PAGE TEXT:

------------------------------------

- Fox Lake Township, Minnesota Location within the state of Minnesota Fox Lake Township, Minnesota Fox Lake Township, Minnesota (the United States)
- Coordinates: 43°42′48″N 94°40′34″W﻿ / ﻿43.71333°N 94.67611°W
- Country: United States
- State: Minnesota
- County: Martin

Area
- • Total: 35.6 sq mi (92.2 km^{2})
- • Land: 34.1 sq mi (88.3 km^{2})
- • Water: 1.5 sq mi (3.9 km^{2})
- Elevation: 1,201 ft (366 m)

Population (2000)
- • Total: 289
- • Density: 8.5/sq mi (3.3/km^{2})
- Time zone: UTC-6 (Central (CST))
- • Summer (DST): UTC-5 (CDT)
- FIPS code: 27-22256
- GNIS feature ID: 0664212

= Fox Lake Township, Martin County, Minnesota =

Fox Lake Township is a township in Martin County, Minnesota, United States. The population was 289 at the 2000 census.

Fox Lake Township was organized in 1872, and named for its Fox Lake.

==Geography==
According to the United States Census Bureau, the township has a total area of 35.6 sqmi, of which 34.1 sqmi is land and 1.5 sqmi (4.21%) is water.

==Demographics==
As of the census of 2000, there were 289 people, 110 households, and 83 families residing in the township. The population density was 8.5 PD/sqmi. There were 141 housing units at an average density of 4.1 /sqmi. The racial makeup of the township was 98.96% White, 0.35% Asian, and 0.69% from two or more races. Hispanic or Latino of any race were 0.35% of the population.

There were 110 households, out of which 39.1% had children under the age of 18 living with them, 70.0% were married couples living together, 5.5% had a female householder with no husband present, and 24.5% were non-families. 23.6% of all households were made up of individuals, and 8.3% had someone living alone who was 65 years of age or older. The average household size was 2.63 and the average family size was 3.12.

------------------------------------

Stored items
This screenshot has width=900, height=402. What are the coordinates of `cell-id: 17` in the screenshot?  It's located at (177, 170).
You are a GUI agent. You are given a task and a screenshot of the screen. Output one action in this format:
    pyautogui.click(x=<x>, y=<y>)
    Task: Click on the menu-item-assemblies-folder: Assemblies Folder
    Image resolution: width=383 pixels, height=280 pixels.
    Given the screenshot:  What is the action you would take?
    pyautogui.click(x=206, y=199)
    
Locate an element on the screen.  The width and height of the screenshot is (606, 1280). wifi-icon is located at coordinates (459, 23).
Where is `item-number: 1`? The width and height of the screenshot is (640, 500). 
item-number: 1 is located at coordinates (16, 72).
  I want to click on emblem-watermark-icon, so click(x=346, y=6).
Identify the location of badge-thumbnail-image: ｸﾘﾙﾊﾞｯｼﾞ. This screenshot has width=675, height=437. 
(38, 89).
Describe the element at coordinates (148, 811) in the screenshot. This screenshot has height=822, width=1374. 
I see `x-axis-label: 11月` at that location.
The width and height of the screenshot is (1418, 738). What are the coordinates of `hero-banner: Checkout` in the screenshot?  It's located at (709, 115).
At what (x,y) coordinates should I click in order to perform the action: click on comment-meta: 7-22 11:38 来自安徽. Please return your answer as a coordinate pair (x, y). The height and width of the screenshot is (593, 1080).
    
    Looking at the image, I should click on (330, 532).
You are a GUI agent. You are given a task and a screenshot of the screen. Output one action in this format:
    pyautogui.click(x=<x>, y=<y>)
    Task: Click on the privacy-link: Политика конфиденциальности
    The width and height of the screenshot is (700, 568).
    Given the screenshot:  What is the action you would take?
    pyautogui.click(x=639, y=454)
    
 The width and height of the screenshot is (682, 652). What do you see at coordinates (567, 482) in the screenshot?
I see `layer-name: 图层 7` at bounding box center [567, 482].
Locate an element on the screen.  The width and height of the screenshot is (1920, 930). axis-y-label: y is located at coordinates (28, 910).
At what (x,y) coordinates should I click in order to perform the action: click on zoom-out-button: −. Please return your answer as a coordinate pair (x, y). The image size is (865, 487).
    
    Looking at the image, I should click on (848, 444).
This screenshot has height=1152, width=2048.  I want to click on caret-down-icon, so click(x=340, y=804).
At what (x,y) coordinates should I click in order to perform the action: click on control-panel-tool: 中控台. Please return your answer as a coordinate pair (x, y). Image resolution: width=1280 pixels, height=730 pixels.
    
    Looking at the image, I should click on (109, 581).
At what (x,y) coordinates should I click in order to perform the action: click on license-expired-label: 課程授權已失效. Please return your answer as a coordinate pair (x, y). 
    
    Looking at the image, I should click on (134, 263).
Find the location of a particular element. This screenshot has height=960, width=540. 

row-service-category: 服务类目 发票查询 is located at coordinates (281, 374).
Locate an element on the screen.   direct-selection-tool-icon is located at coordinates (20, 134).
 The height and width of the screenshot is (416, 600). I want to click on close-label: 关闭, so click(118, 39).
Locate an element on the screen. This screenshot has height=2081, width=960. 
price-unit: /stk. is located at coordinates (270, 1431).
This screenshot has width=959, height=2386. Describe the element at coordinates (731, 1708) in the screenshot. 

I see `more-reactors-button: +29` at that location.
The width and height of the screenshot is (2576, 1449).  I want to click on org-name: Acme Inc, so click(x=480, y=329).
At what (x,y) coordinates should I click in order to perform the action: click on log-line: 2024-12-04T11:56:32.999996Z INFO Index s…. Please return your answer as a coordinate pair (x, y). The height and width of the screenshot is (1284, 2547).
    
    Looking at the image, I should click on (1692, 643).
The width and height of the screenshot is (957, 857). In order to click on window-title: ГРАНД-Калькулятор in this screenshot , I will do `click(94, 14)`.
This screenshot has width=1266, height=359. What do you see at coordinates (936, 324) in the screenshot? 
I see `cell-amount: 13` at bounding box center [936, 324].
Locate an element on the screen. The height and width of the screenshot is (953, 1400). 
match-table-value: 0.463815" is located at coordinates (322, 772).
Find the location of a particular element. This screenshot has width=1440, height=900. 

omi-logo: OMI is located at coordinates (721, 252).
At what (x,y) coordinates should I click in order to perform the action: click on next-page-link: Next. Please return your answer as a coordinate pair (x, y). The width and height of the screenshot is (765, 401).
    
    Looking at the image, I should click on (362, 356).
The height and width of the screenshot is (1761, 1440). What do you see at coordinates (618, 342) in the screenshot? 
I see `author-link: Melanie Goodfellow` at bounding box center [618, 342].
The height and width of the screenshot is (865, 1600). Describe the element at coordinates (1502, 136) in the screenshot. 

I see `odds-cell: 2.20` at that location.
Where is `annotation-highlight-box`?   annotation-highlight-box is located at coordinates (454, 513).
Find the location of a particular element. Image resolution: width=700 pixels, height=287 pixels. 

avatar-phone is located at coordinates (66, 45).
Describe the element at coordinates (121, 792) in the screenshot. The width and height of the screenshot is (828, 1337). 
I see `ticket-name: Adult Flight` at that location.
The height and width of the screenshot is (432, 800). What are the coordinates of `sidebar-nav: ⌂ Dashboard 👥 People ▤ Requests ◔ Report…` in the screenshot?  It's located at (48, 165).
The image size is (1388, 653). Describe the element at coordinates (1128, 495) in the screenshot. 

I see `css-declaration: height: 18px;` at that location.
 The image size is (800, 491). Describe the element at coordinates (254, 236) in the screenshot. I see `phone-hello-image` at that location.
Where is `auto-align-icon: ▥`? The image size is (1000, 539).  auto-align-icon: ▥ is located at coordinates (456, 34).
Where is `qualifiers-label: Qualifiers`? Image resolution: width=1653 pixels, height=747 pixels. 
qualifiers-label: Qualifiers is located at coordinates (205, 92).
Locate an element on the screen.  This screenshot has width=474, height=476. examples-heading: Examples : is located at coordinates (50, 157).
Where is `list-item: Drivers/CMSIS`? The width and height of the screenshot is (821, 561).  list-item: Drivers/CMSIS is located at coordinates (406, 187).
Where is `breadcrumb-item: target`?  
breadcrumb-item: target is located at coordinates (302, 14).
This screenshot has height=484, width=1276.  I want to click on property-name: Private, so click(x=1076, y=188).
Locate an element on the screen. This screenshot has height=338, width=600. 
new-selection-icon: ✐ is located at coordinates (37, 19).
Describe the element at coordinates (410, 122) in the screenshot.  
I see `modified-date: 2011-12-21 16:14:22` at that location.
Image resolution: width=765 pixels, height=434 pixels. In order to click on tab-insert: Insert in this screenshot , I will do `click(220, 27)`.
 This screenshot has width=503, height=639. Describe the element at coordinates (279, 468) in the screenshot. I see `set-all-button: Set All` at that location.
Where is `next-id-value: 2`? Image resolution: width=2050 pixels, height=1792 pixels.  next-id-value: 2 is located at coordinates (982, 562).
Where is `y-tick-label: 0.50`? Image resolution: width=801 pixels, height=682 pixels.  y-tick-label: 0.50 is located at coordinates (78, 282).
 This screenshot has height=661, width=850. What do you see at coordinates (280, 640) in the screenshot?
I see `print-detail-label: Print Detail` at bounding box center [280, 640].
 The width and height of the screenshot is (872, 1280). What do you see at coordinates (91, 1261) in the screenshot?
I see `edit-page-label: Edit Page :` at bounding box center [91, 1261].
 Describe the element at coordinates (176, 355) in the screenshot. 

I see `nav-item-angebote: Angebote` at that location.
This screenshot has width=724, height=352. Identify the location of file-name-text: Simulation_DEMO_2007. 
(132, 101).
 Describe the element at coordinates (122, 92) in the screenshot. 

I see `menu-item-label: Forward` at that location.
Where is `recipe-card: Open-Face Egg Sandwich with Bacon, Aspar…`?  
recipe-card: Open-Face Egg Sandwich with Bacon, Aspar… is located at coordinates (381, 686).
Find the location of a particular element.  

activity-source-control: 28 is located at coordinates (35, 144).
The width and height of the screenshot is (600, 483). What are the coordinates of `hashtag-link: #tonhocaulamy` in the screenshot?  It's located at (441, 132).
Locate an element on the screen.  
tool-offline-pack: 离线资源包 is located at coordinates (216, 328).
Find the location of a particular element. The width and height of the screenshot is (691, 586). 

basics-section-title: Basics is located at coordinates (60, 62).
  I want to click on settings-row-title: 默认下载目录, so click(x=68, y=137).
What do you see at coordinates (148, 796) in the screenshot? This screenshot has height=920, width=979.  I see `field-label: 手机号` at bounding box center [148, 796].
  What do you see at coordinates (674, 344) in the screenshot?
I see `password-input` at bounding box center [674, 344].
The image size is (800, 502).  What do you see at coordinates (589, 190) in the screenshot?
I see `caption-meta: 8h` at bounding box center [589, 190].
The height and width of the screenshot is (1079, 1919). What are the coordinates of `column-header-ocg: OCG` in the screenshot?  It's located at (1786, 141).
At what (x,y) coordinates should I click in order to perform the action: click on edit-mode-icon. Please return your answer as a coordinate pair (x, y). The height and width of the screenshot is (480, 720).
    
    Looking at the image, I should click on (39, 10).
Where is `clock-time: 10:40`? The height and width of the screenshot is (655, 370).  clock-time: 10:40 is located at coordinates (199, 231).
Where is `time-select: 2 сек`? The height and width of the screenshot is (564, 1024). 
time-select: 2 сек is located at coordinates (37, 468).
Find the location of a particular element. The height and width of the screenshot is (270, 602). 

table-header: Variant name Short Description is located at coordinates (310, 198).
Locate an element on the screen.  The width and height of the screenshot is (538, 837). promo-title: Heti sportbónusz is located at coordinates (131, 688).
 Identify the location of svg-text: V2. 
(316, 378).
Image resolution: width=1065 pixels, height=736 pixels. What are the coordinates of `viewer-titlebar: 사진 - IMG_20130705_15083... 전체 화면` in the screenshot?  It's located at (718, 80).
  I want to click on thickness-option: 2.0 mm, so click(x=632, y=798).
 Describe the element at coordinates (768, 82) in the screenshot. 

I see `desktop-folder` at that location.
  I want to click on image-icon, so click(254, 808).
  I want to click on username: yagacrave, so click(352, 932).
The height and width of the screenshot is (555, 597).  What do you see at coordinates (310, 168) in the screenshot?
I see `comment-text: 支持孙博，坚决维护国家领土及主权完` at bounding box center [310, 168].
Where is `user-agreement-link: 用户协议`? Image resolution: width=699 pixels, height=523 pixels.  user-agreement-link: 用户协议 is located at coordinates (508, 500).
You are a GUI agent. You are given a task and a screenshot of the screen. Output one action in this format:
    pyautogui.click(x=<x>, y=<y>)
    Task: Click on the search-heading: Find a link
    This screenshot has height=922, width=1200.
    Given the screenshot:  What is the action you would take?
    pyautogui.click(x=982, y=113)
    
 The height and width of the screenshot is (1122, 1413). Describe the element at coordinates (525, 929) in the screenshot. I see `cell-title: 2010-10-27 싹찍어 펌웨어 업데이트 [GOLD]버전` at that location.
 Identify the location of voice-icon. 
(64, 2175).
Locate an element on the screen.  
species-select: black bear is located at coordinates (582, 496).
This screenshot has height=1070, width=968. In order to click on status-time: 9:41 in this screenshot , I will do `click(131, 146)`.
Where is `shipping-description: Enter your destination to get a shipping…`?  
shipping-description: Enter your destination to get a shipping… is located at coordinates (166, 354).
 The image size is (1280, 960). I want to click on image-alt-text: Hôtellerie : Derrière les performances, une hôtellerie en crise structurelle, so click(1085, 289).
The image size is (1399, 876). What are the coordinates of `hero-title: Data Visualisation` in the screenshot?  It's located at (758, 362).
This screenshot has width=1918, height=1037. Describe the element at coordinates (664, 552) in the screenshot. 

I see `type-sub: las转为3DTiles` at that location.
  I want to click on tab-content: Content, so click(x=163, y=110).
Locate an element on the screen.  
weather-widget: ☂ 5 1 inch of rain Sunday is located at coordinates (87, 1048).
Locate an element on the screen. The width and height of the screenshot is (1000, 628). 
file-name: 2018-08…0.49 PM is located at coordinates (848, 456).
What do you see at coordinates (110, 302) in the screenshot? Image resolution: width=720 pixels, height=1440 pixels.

------------------------------------

WHAT TO WORK ON:
1) According to the township article, in what year was Fox Lake Township organized?
2) In the township article, write out the passage from "- • Summer (DST): UTC-5" to "(4.21%) is water." word for word.
3) Check each statement against the township article and answer yes or no, quoting the deciding words: (a) The township's elevation is 1,201 feet. (b) The 2000 census counted 141 households in the township. (c) The township lies in Martin County.
The records were taken from a different source than the township article.

SOLVED TASKS:
1) 1872

2)
- • Summer (DST): UTC-5 (CDT)
- FIPS code: 27-22256
- GNIS feature ID: 0664212

= Fox Lake Township, Martin County, Minnesota =

Fox Lake Township is a township in Martin County, Minnesota, United States. The population was 289 at the 2000 census.

Fox Lake Township was organized in 1872, and named for its Fox Lake.

==Geography==
According to the United States Census Bureau, the township has a total area of 35.6 sqmi, of which 34.1 sqmi is land and 1.5 sqmi (4.21%) is water.

3)
(a) Yes: "Elevation: 1,201 ft (366 m)"
(b) No: "there were 289 people, 110 households, and 83 families residing in the township"
(c) Yes: "Fox Lake Township is a township in Martin County, Minnesota, United States."